Mikael se puso a preparar café para los dos; ella intentó excusarse, pero, aun así, se sentó a la mesa de la cocina. Miró por la ventana de reojo.

– Aquí viene Henrik con mi marido. Por lo visto te hacían falta unas cajas.

Henrik Vanger y Gunnar Nilsson se detuvieron fuera con un carrito; Mikael se apresuró a salir para saludar y ayudarles con las cuatro cajas de cartón. Las dejaron en el suelo, junto a la cocina de hierro. Mikael puso las tazas de café sobre la mesa y cortó el bizcocho de Helen.
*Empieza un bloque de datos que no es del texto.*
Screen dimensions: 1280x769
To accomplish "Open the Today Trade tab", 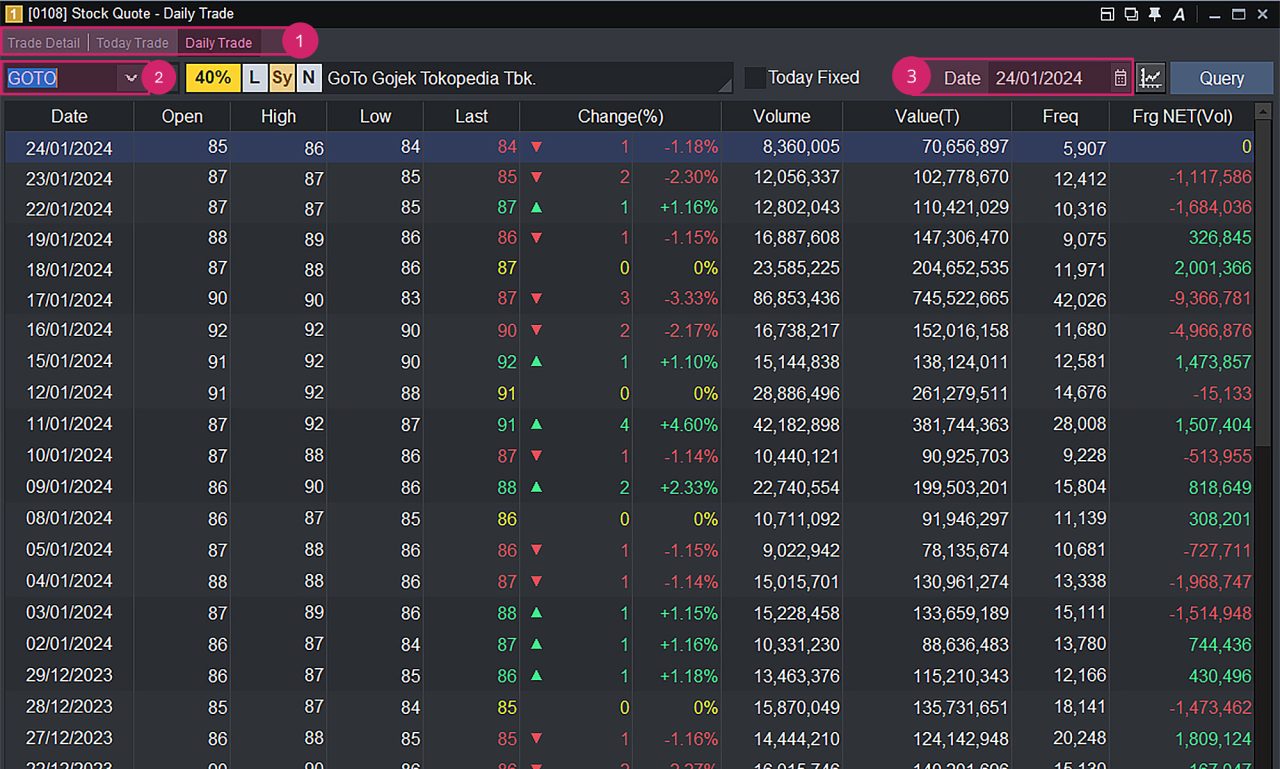I will click(x=132, y=43).
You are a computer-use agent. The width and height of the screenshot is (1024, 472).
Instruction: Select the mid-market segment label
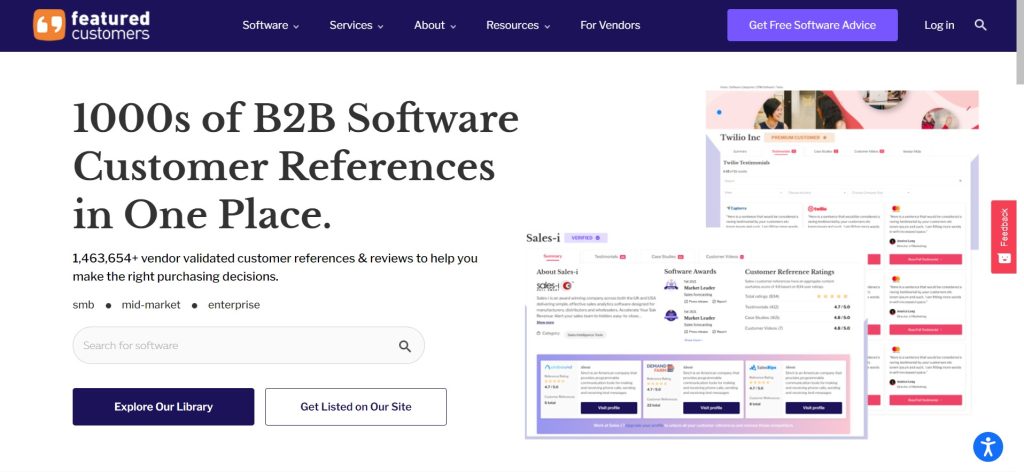[x=150, y=305]
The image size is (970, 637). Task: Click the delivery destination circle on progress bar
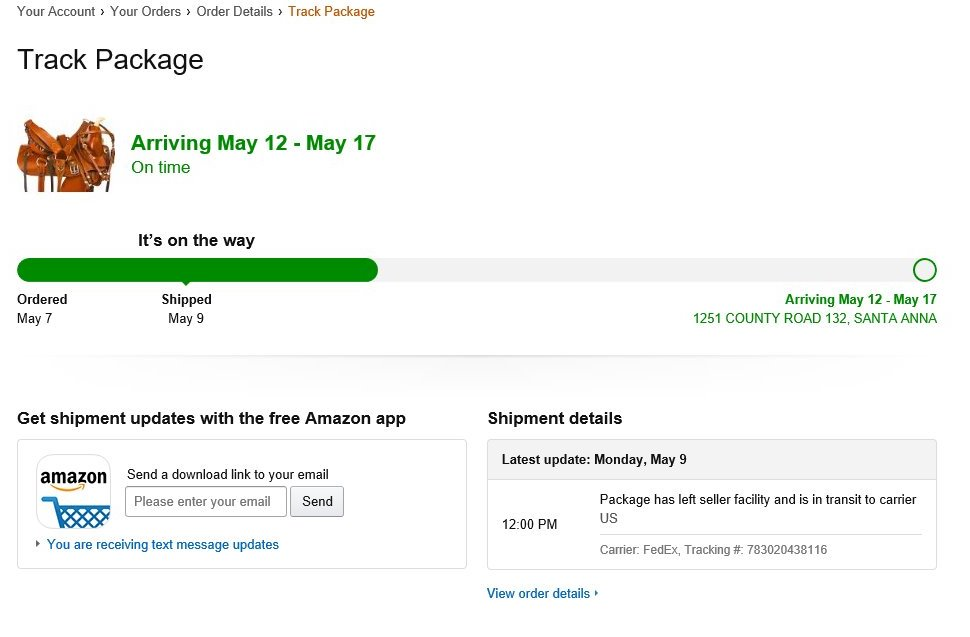[924, 270]
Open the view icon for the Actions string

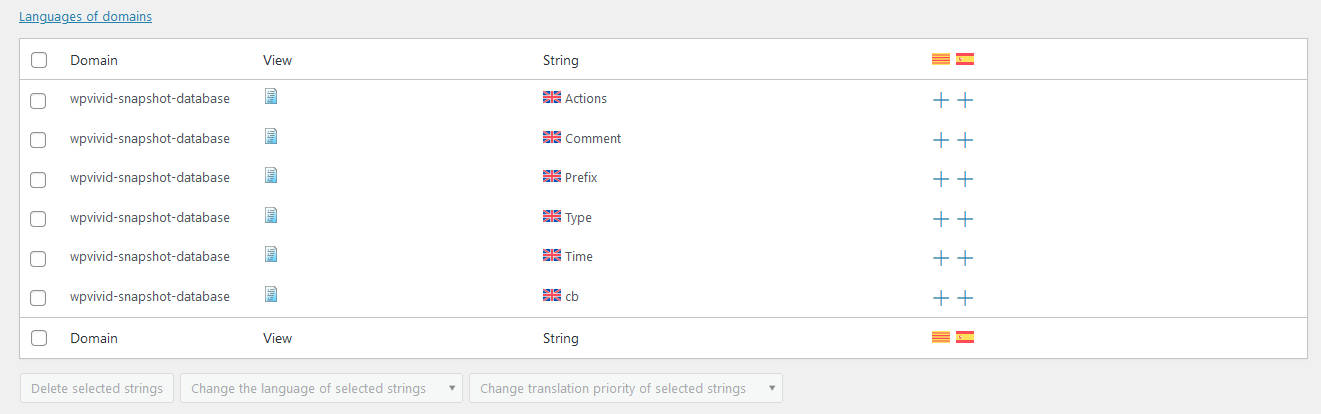coord(271,97)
Gunnar y Helen le resultaron simpáticos. No daban la impresión de tener mucha curiosidad por saber por qué Mikael se encontraba en Hedestad; el hecho de que trabajara para Henrik Vanger parecía ser suficiente explicación. Mikael observaba la relación entre los Nilsson y Henrik Vanger y constató que no era nada afectada y que estaba exenta de la clásica subordinación entre el señor y el personal de servicio. Charlaron sobre el pueblo y sobre quién había construido la casita en la que se alojaba Mikael. El matrimonio Nilsson corregía a Vanger cuando la memoria le fallaba; y éste, por su parte, contó una divertida anécdota. Una noche Gunnar Nilsson descubrió al tonto del pueblo del otro lado del puente intentando entrar por la ventana de la casita. Nilsson se había acercado para preguntarle al torpe ladrón por qué no entraba por la puerta, que no estaba cerrada con llave.